Mehrkosten ohne Nutzen

SpaceNet-Vorstand Sebastian von Bomhard bezweifelt, dass die anlasslose Datenspeicherung mit EU-Recht kompatibel ist.
SpaceNet-Vorstand Sebastian von Bomhard bezweifelt, dass die anlasslose Datenspeicherung mit EU-Recht kompatibel ist.
(Bild: SpaceNet)

Darüber hinaus erwarten die Kläger, dass immense Investitionen für die Internetprovider nötig werden, um überhaupt die technischen Voraussetzungen für die umfassende Datenspeicherung zu schaffen. Eine Ungerechtigkeit, wie von Bomhard feststellt: „Viele dieser Kosten sind nicht linear, treffen also kleinere Anbieter relativ stärker als große, was einen völlig unnötigen Eingriff in den Markt darstellt.“ Zudem stünden die Kosten in keinem Verhältnis zum Nutzen der Vorratsdatenspeicherung. Zum einen ändere sich die Aufklärungsquote kaum, zum anderen wurden die Daten bisher auch hauptsächlich für die Aufklärung von Diebstahl- und Betrugsdelikten verwendet.

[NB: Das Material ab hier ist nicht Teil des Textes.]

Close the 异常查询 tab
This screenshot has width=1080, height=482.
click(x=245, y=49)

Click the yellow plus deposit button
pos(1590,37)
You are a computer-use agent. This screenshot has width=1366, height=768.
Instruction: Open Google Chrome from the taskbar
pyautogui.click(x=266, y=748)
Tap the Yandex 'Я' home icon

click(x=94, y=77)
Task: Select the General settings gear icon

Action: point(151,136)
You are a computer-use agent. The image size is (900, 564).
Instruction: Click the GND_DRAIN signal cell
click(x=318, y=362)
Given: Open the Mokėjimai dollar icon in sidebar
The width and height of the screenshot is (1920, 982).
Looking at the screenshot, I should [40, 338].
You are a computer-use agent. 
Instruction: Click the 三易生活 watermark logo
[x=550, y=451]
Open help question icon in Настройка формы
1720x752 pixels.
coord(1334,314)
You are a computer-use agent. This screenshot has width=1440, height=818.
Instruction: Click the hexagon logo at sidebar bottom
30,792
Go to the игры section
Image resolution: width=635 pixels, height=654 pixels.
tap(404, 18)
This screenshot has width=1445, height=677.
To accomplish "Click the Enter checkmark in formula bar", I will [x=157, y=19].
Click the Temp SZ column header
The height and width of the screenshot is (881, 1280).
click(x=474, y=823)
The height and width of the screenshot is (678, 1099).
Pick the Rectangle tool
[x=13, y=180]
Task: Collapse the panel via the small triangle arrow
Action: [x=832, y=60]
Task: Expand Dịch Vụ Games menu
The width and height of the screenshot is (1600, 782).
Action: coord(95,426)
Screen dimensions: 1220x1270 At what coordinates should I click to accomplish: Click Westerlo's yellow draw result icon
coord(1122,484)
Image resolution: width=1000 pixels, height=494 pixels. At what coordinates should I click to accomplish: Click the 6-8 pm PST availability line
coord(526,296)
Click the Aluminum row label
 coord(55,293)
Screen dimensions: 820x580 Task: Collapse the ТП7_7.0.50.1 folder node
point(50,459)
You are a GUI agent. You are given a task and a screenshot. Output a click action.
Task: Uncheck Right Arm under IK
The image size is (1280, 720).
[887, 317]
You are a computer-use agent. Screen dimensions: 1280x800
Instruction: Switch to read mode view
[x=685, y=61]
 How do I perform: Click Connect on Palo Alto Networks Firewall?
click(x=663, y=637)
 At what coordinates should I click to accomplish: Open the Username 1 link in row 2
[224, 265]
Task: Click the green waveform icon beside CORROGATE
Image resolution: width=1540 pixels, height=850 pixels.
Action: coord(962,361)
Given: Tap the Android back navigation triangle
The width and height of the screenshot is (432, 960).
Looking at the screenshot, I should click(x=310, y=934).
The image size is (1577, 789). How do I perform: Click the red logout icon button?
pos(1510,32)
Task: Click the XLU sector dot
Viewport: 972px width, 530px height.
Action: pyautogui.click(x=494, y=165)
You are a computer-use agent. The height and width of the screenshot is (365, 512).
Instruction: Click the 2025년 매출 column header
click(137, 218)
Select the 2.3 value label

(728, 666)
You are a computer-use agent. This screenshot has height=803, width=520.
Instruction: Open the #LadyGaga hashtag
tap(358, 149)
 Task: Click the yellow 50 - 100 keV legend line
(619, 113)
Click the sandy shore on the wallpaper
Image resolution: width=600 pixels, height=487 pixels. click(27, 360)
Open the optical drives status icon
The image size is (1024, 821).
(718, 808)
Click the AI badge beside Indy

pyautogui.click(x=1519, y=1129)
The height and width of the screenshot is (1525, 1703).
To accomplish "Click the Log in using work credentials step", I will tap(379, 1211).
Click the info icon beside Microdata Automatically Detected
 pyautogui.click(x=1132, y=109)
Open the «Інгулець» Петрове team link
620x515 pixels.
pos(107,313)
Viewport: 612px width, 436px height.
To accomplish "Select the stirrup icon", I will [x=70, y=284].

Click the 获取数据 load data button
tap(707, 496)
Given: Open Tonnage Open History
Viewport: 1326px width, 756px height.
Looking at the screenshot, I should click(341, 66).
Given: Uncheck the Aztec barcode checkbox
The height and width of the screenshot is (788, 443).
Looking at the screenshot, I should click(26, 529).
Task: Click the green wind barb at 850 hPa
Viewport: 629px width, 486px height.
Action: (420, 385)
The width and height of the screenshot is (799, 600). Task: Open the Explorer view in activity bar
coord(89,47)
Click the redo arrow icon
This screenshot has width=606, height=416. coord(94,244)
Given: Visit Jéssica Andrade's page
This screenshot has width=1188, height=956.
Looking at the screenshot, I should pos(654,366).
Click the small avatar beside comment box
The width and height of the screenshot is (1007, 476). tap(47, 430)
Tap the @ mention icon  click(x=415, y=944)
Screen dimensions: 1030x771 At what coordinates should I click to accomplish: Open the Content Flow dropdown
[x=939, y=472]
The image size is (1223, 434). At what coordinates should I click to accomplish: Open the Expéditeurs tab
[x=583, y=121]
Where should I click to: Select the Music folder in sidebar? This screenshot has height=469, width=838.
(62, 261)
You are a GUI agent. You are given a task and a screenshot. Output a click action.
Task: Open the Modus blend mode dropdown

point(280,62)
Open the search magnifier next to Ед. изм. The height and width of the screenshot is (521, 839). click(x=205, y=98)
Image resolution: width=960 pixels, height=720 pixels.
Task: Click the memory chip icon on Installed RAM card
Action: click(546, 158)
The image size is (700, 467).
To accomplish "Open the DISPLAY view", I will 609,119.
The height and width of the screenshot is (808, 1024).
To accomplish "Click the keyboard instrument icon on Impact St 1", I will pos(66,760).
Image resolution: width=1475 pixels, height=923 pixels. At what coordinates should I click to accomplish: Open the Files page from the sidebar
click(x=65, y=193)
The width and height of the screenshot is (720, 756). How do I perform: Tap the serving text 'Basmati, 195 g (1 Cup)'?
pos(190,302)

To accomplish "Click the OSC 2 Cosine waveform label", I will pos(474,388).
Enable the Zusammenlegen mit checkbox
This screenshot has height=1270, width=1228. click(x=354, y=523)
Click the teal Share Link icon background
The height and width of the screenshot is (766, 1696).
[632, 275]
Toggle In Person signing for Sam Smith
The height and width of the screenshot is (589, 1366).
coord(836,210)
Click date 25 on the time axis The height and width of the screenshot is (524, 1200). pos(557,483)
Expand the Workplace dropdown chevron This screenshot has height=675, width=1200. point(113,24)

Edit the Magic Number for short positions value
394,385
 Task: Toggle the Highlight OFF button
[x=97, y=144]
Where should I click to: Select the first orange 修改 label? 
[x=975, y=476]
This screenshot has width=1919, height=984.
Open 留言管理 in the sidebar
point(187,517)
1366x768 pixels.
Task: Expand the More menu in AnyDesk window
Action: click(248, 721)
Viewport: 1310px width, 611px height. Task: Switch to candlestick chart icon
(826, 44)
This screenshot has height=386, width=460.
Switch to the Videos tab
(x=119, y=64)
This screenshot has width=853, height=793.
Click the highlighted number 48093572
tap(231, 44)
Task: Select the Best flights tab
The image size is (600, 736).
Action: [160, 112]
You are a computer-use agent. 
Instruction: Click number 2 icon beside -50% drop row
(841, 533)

Dem pflichtet auch Oliver Süme, eco-Vorstand Politik & Recht, bei: „Die Bundesregierung hat mit der Vorratsdatenspeicherung ein Gesetz erlassen, das viele Verlierer hervorbringen wird, ohne das damit ein Mehrwert für Sicherheit und Verbrechensbekämpfung verbunden ist.“ Die betroffenen Unternehmen würden voraussichtlich auf Kosten von geschätzt 600 Millionen Euro sitzen bleiben, die sie für die Einrichtung entsprechender Speicherinfrastruktur investieren werden müssen. „Das ist eine netzpolitische Fehlentscheidung, vor der eco in der Vergangenheit immer wieder gewarnt hat und die vermeidbar gewesen wäre, wenn sich die Bundesregierung sorgfältiger mit den Einwänden der Wirtschaft auseinandergesetzt hätte.“ Deshalb, so Süme, sei es für den Verband der Internetwirtschaft ein besonderes Anliegen, die Klage der SpaceNet AG mit allen Kräften zu unterstützen.